As more and more customers turn to cashless payments for their purchases, enabled by improving digital financial ecosystem, the highly fragmented payment processing market is gaining scale and building momentum. However, regulation to control the industry is still stagnant.
The flurry of multi-billion dollar deals in a short span of time only underpins the confidence investors hold in the sector. However, with growing traffic and transaction volumes, the regulation and monitoring of the industry are only catching up.
Earlier this week, U.S. based Worldpay Inc – one of the leading companies linking retailers to card companies and bank – was acquired by rival Fidelity National Information Services for $43 billion. Firms have used deals to scale up quickly
Last year PayPal bought Swedish firm iZettle and U.S. buyout firm Hellman & Friedman agreed to acquire Denmark’s Nets AS for about $5.3 billion in the second half of 2017.
Almost all major private equity groups have been either involved in deals around payment processing companies or have unsuccessfully bid for them. The quick growth in this highly fragmented market has left room for both consolidation and regulatory oversight. Though, the latter has struggled to keep pace with the former.
However, the checks and measures put in place in the traditional banking sector in the aftermath of the 2008 financial meltdown are yet to be matched in these new high-tech and high-growth facets of the financial sector.
The regulatory system currently governing the payments groups is disjointed and toothless.
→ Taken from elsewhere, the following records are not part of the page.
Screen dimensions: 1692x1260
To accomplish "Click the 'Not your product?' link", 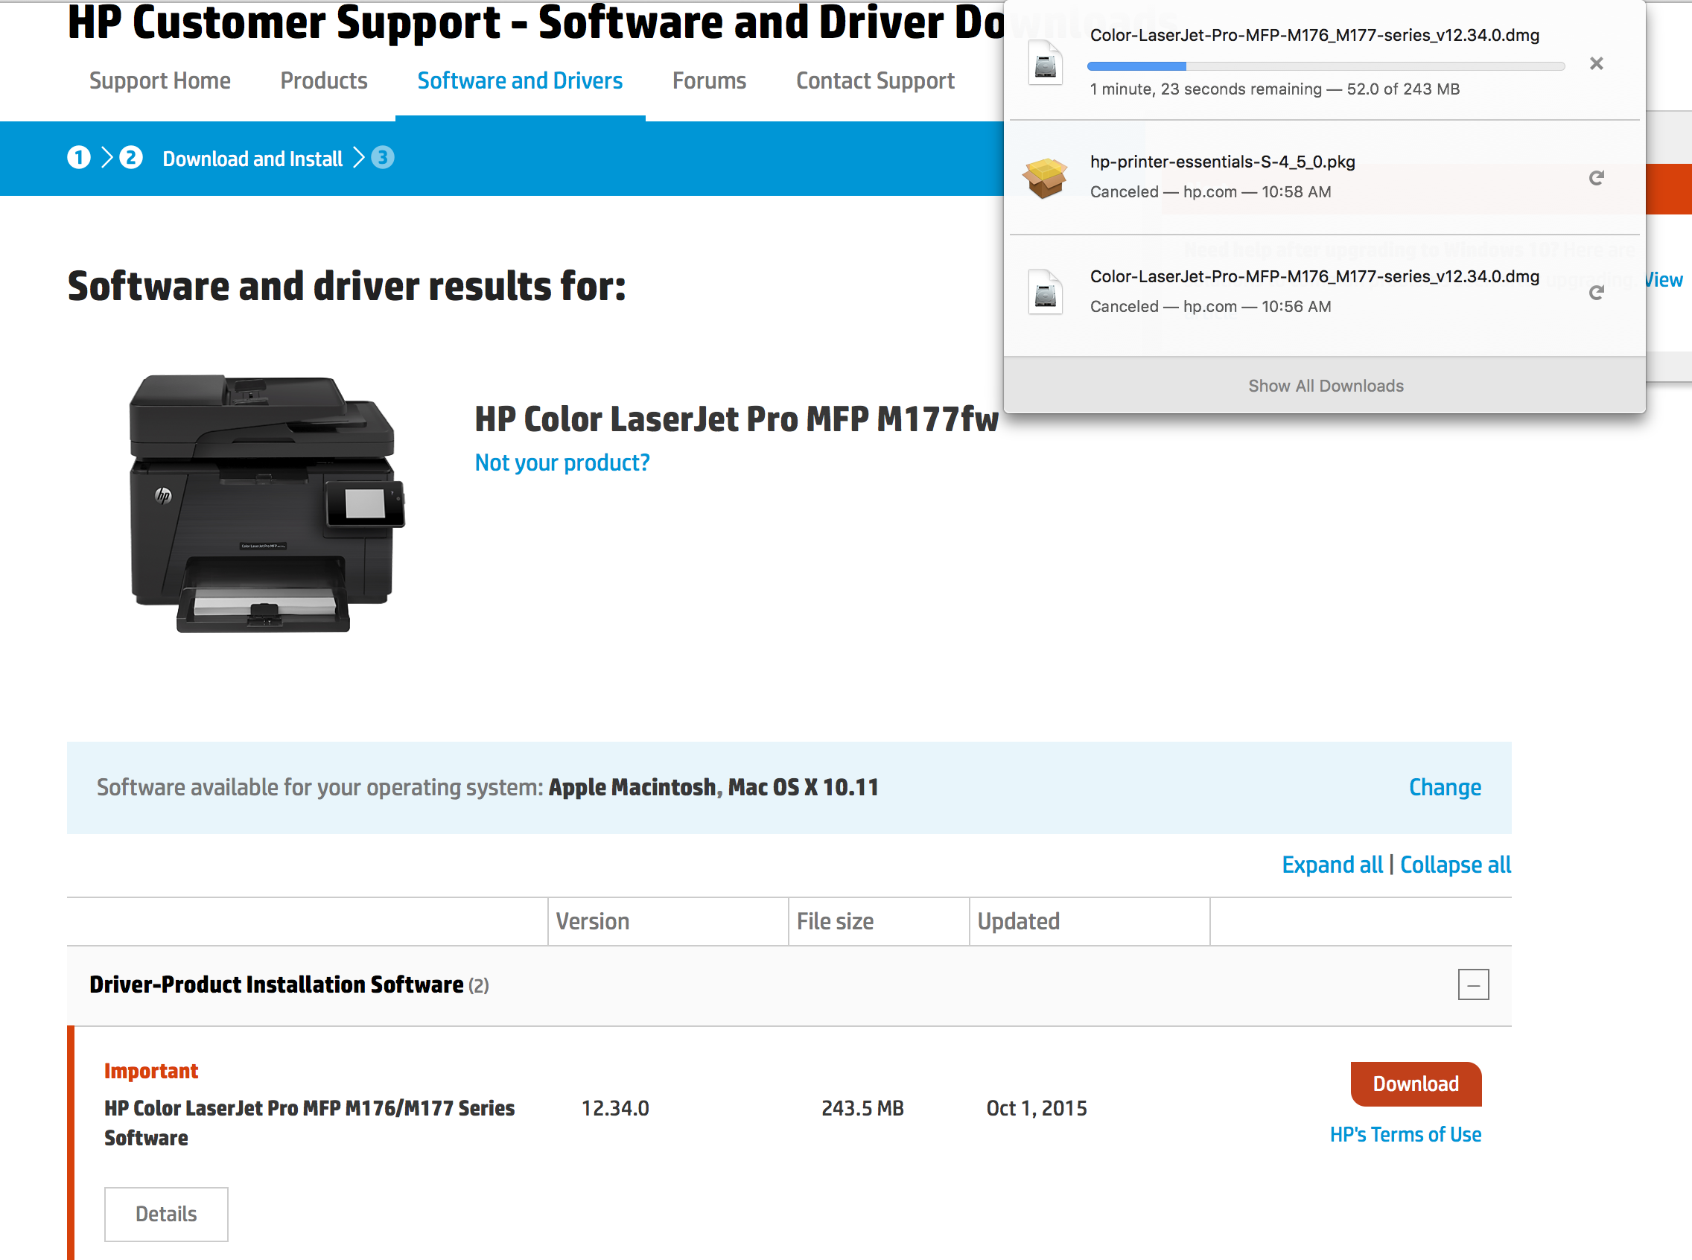I will [x=562, y=461].
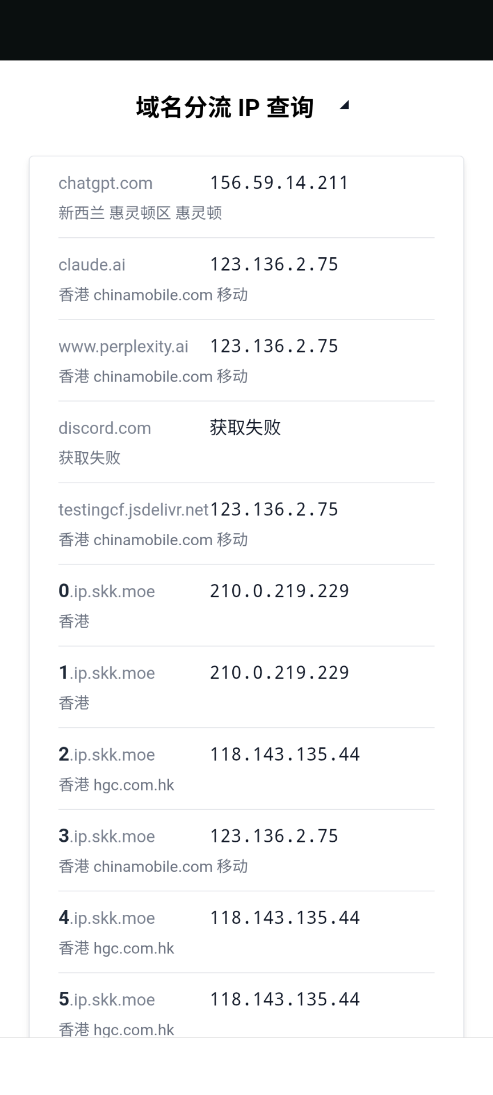
Task: Click the discord.com domain label
Action: point(104,428)
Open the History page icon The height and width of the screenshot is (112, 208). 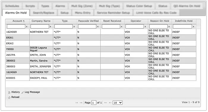(x=9, y=92)
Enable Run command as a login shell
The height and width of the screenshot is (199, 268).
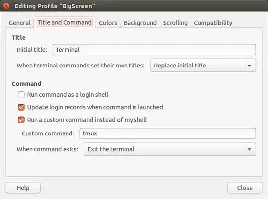pyautogui.click(x=21, y=95)
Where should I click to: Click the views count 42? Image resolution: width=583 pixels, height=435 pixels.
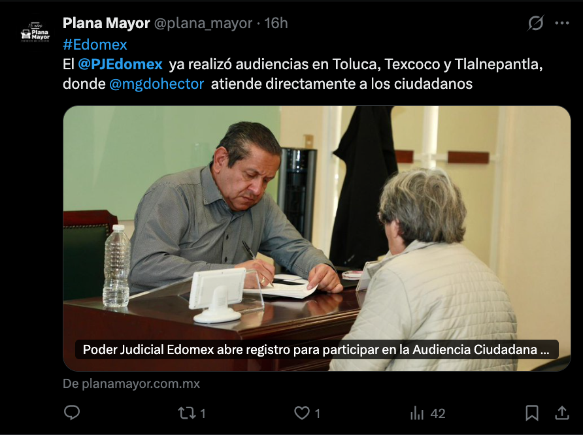pos(438,413)
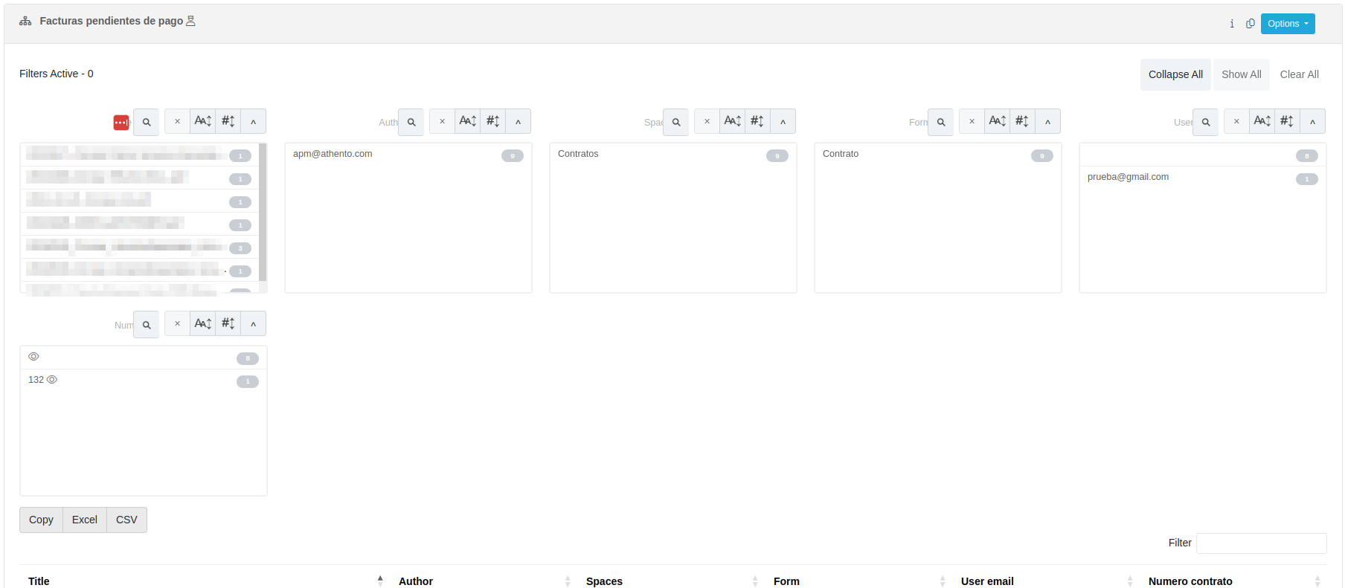Click the red password manager icon
Image resolution: width=1348 pixels, height=588 pixels.
[x=121, y=123]
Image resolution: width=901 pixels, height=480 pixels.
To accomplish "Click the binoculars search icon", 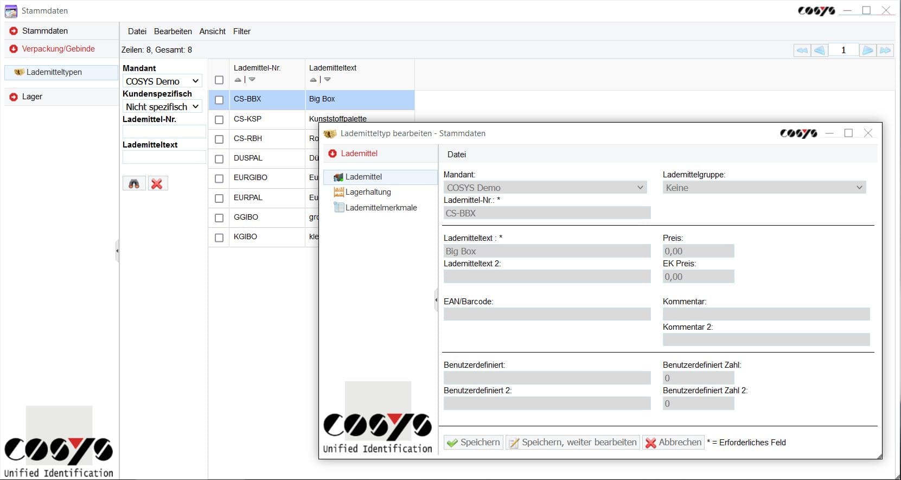I will [134, 184].
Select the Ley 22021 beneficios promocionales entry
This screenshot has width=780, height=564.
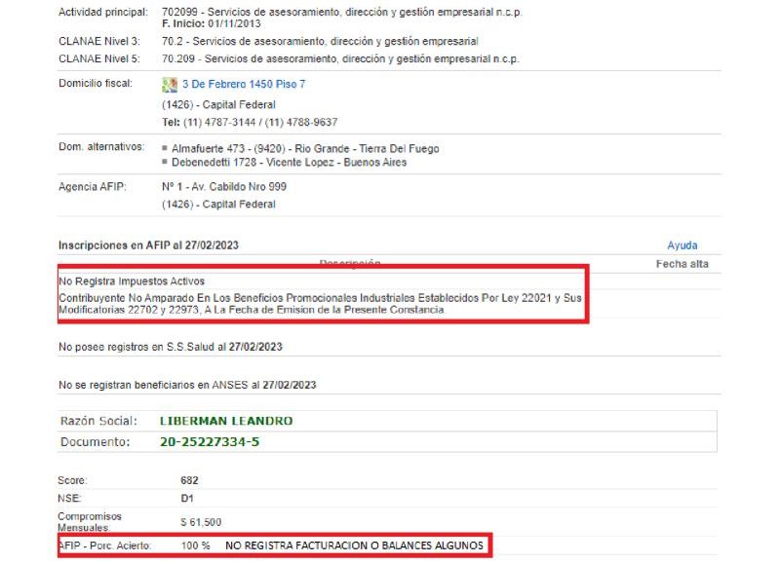322,297
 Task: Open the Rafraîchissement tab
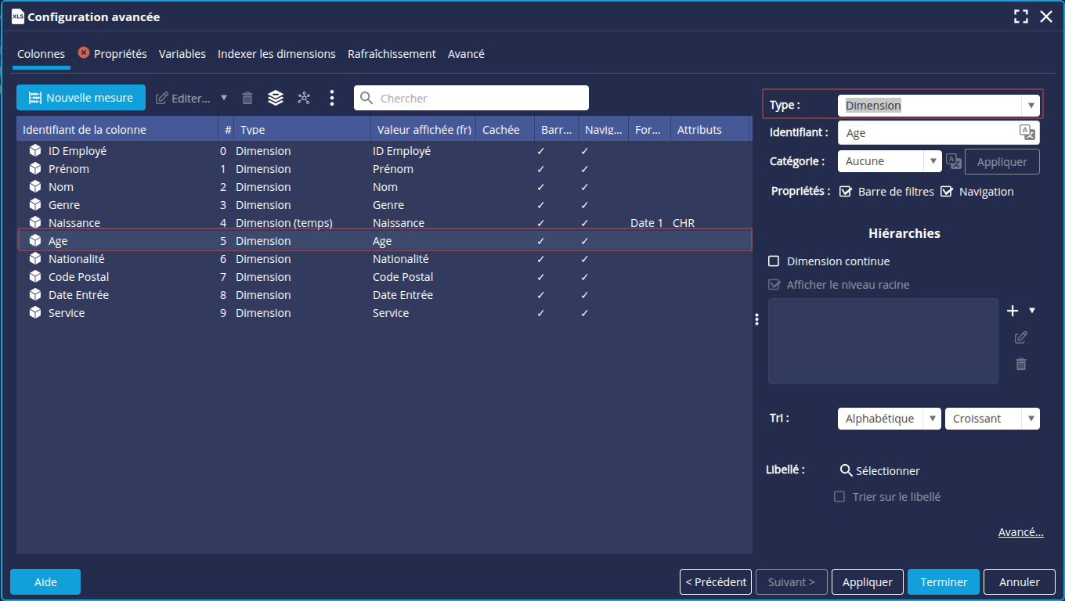pos(392,54)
With little or no information on the payment groups’ financial prowess and their ability or defense to fend off a malicious cyber-attacks, the companies have been allowed to grow and add users at an alarming pace.
Moreover, the large scale merger and acquisition in the sector have created complex groups that may lack the sophistication of governance to manage their data.
Last year, Venmo — digital money-transfer service owned by PayPal Holdings Inc.—was targeted by fraudsters pushing the company into deeper-than-anticipated losses and forcing it to take down some user feature to check further damage.
A number of scams targeting elders – who tend to struggle more to keep up pace with financial innovations — have also shot up.
These incidents, and many more, show how regulators are yet to do their part to put in place solid regulation and oversight of this fast-growing industry.